__CONSIGNE A__. Recopie sans rien changer les lignes du matériel fourni, de celle qui contient "Task: Go to" jusqu'à la dernière, toutes deux comprises. Laisse les images de côté.

+++ EXTRAIT PRÉSENTÉ

CORRESPONDANCE - Année 1773 - Partie 3

Publié le par loveVoltaire

CORRESPONDANCE - Année 1773 - Partie 3

Photo de PAPAPOUSS

 

 

 

 

à M. le comte de Rochefort.

 

Ferney, 1er Février 1773.

 

 

          A moi les philosophes : c’est-à-dire les sages et les honnêtes gens. Vous savez quelle peine j’avais prise pour ces Lois de Minos. J’avais vraiment employé près de huit jours pour les faire, et j’en mettais presque autant pour les corriger. Un nommé Valade, libraire de Paris, vient d’imprimer la pièce toute défigurée, toute remplie de mauvais vers que je n’ai pourtant pas faits ; en un mot, toute différente de mon dernier manuscrit, qui était encore tout différent des feuilles imprimées que vous avez entre les mains. C’est quelque bel esprit de comédien (1) qui m’a joué ce tour. Je vous prie d’en parler à M. le maréchal de Richelieu, qui a la surintendance du tripot, et qui ne laissera pas un tel brigandage impuni. J’ai d’ailleurs l’honneur de lui en écrire ; tout cela est un fort petit malheur, mais il faut de l’ordre en toutes choses.

 

          Mes  respects à madame Dixneufans et à son digne mari. Je leur serai attaché jusqu’au dernier moment de ma ridicule vie.

 

 

1 – Voyez la lettre à Rochefort du 3 mars. (G.A.)

 

 

 

 

 

à M. le marquis de Condorcet.

 

1er Février 1773 (1).

 

 

          A mon secours les philosophes ! Vous savez, monsieur, dans quel esprit j’avais fait les Lois de Minos ; cela m’avait coûté des peines infinies ; car j’avais mis près de huit jours à faire cette pièce, et j’en mettrais presque autant à la corriger. Voilà tout d’un coup un comédien, ou un souffleur, ou un ouvreur de loges qui barbouille cette tragédie de vers de sa façon qui supprime ce que j’ai fait de plus passable, qui gâte le reste et qui vend le tout à un libraire nommé Valade, qui imprime et débite hardiment la pièce sous mon nom, sans approbation, sans privilège. Ce brigandage est digne du tripot de la comédie et de tous les tripots qui partagent votre ville.

 

          L’avocat Belleguier me mande de Grenoble qu’il ne sait comment vous envoyez sa diatribe  ; ayez la bonté de lui donner une adresse, et mettez un C, au bas de vos lettres, de peur de méprise. Allons, combattons jusqu’au dernier soupir.

 

 

1 – Editeurs, de Cayrol et A. François. (G.A.)

 

 

 

 

 

à M. le maréchal duc de Richelieu.

 

A Ferney, 1er Février 1773.

++++++

__CONSIGNE B__. Écris la suite de la correspondance de l'année 1773 à partir de l'endroit où elle s'arrête.

+++ MATÉRIEL FOURNI

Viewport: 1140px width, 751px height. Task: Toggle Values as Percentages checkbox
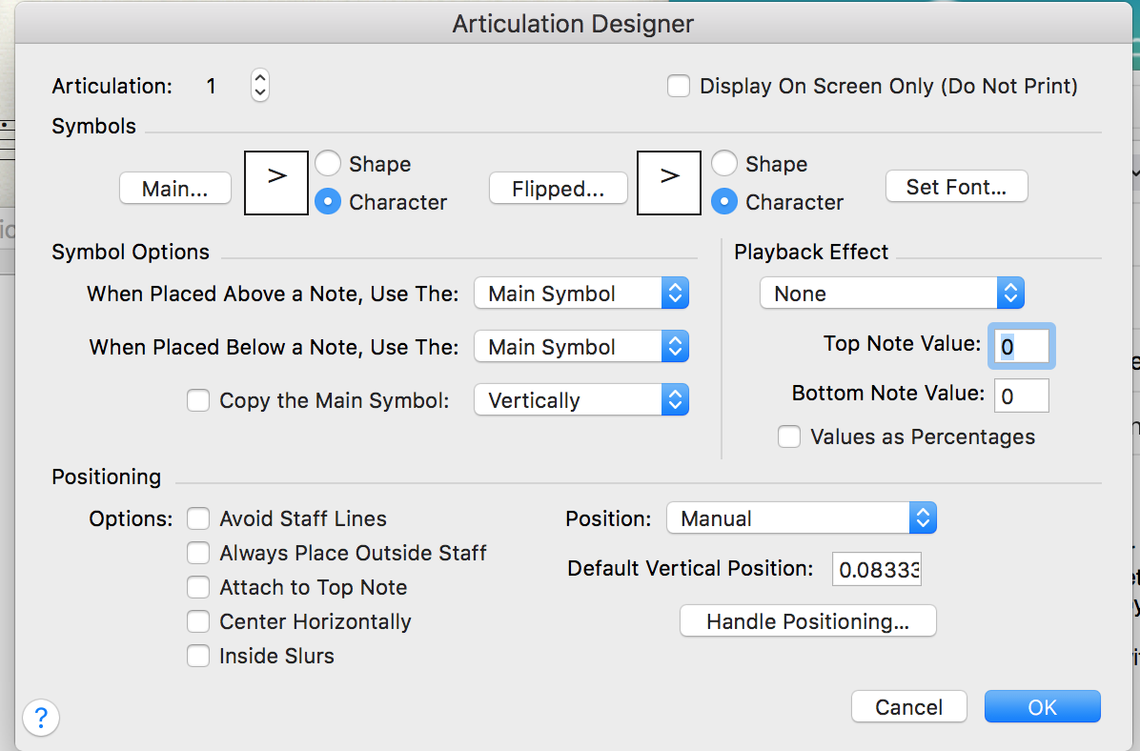pyautogui.click(x=789, y=436)
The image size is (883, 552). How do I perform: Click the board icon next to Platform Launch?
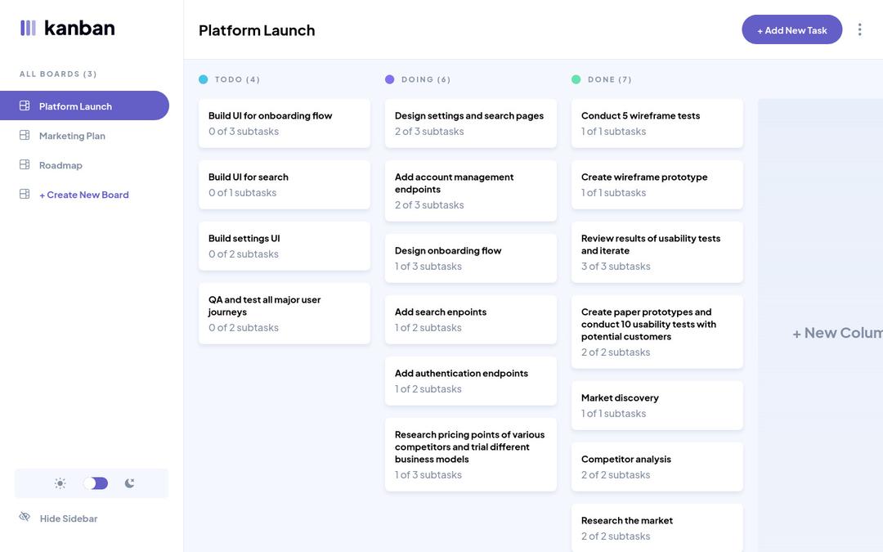[23, 104]
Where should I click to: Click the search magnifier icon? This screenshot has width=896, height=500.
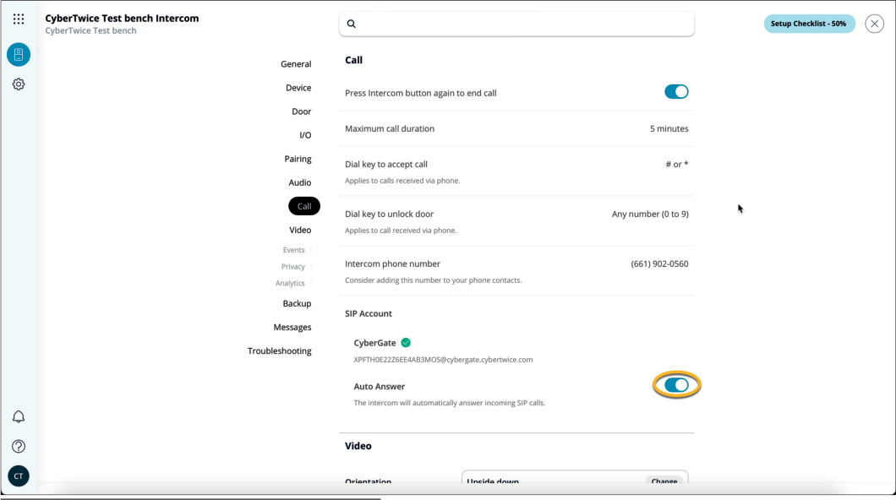point(351,24)
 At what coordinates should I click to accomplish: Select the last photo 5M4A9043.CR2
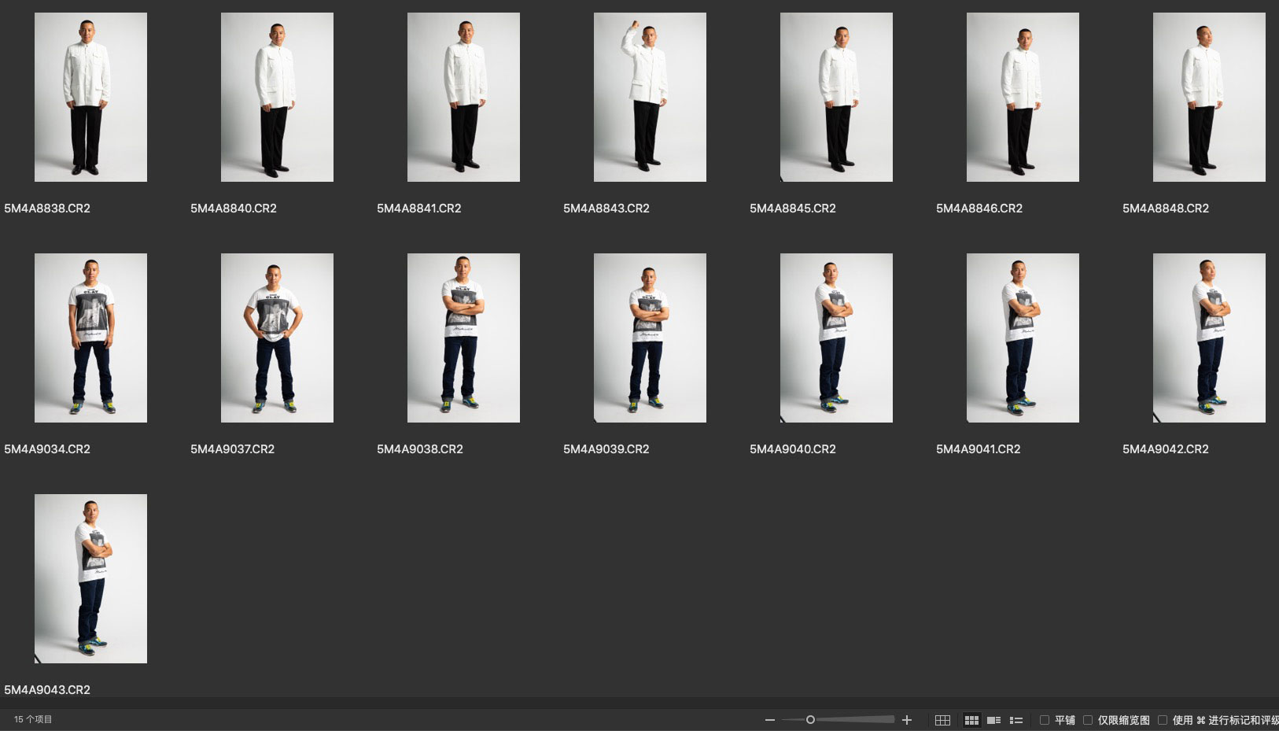(90, 578)
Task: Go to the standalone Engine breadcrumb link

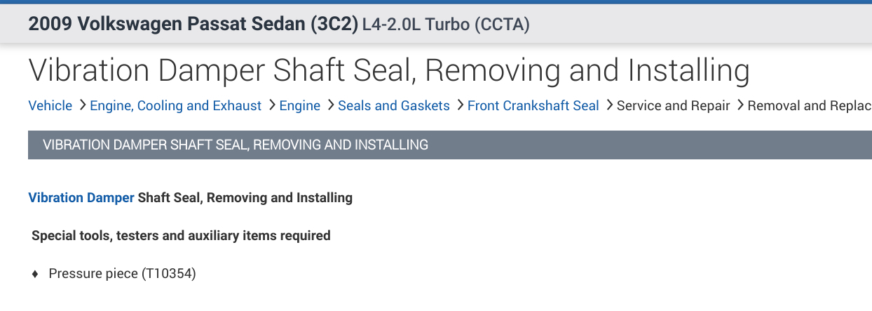Action: click(299, 106)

++++++

__RÉPONSE FINALE A__.
Task: Go to the standalone Engine breadcrumb link

Action: click(299, 106)

__RÉPONSE FINALE B__.
          En voici bien d’une autre, monseigneur ; le tripot m’a joué d’un mauvais tour. Quelqu’un de ces messieurs a vendu une copie informe et détestable du Minos que vous protégiez à un nommé Valade, fripon de libraire de la rue Saint-Jacques, qui la débite hardiment dans Paris, au mépris de toutes les lois de la Crète et de la France. Cette piraterie doit intéresser MM. d’Argental et de Thibouville ; car j’ai trouvé dans la pièce beaucoup de vers de leur façon. Je les crois meilleurs que les miens ; mais enfin chacun a son style, et il n’y a point de peintre qui fût content qu’un autre travaillât à son tableau.

 

          Quoi qu’il en soit, ce Valade me paraît méprisable, et le voleur qui lui a vendu la pièce très punissable. Je n’ai pas l’honneur de connaître M. de Sartines, et je n’ai nulle protection auprès de lui. Je ne sais pas pourquoi l’impression ne dépend pas de MM les premiers gentilshommes de la chambre, puisque la représentation en dépend. Ce monde-ci est plein de contradictions et d’anicroches.

 

          J’avais fondé sur Minos l’espérance de vous faire ma cour à Paris ; mon espérance est détruite : c’est la fable du pot au lait.

 

          Il serait curieux de savoir quel est le seigneur crétois qui a fait l’infamie de vendre la pièce à un des pirates de la rue Saint-Jacques ; cela peut servir dans l’occasion ; et vous sauriez à quoi vous en tenir sur l’honnêteté des gens du tripot.

 

          Je comptais vous dédier cette pièce, malgré tout le ridicule des dédicaces ; mais comment faire à présent ? Je suis déjoué de toutes les façons. Les Frérons et toute la canaille de la littérature vont me tomber sur le corps. N’importe, je vous la dédierai encore, si vous me le permettez. Mais feriez-vous si mal d’écrire à M. de Sartines ? Il donnerait certainement tous ses soins à découvrir le fripon.

 

          On m’assure que les comédiens ne laisseront pas de donner la pièce au 1er de Mars. Il n’y a autre chose à faire qu’à y travailler encore, pour dérouter les polissons.

 

          Conservez toujours vos bontés pour votre ancien courtisan sifflé ou non sifflé, mais attaché à vous avec le plus profond et le plus tendre respect.

 

 

 

 

 

à M. le chevalier de Chastellux.

 

Ferney, 1er Février 1773.

 

 

          Il y a huit villages, monsieur, appelés Fresne ; et puisque tous les curés de Fresne auprès de Paris ont été aussi sots que les nôtres, ce n’est pas à ce Fresne que je dois m’adresser (1). Je ne puis me repentir de vous avoir importuné, puisque cela m’a valu l’assurance que j’aurais l’honneur de vous posséder, vers le mois d’auguste, dans ma chaumière. Vous allez en Italie. Vous pourrez y entendre de la musique qui ne parle jamais au cœur ; vous pourrez y voir force sonettieri, et pas un homme de génie. Ils ne retrouveront plus leur cinquecento, comme nous ne reverrons plus le siècle de Louis XIV.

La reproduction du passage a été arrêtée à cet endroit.